**Task objective:**
Say how many lines below hold the word "Rotate"; give the number by itself.

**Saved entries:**
-=-=-
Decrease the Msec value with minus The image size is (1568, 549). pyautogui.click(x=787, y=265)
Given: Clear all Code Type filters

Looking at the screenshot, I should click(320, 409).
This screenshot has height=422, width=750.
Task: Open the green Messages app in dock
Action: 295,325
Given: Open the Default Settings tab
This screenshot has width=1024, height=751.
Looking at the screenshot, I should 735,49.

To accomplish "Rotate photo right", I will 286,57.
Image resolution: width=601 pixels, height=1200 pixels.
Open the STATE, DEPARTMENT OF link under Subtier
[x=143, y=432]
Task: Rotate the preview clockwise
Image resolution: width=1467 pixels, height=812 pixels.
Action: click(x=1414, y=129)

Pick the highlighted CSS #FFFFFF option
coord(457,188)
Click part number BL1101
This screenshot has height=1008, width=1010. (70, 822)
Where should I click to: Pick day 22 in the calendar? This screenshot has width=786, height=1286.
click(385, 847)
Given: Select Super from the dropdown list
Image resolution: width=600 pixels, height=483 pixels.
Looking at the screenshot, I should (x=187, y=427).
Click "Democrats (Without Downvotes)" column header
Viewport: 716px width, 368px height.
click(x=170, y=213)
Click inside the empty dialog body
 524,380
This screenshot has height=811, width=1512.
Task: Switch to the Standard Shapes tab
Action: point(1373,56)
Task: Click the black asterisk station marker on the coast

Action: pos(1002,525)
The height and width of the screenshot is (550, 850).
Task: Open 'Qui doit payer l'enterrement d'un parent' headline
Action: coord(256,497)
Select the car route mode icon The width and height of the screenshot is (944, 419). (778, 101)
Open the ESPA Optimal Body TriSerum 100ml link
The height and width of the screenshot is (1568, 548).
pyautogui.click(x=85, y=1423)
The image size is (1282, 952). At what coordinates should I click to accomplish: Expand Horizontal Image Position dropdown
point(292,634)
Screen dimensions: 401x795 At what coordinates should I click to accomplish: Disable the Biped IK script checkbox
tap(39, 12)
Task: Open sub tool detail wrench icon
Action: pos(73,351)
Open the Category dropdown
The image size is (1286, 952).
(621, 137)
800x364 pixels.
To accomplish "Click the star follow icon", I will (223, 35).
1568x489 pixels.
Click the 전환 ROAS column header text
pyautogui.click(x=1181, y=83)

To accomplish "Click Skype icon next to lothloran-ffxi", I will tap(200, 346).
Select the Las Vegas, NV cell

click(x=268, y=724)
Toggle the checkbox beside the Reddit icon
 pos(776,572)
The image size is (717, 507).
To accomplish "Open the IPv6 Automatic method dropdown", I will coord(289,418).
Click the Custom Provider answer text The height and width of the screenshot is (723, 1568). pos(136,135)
-=-=-
**Your response:**
2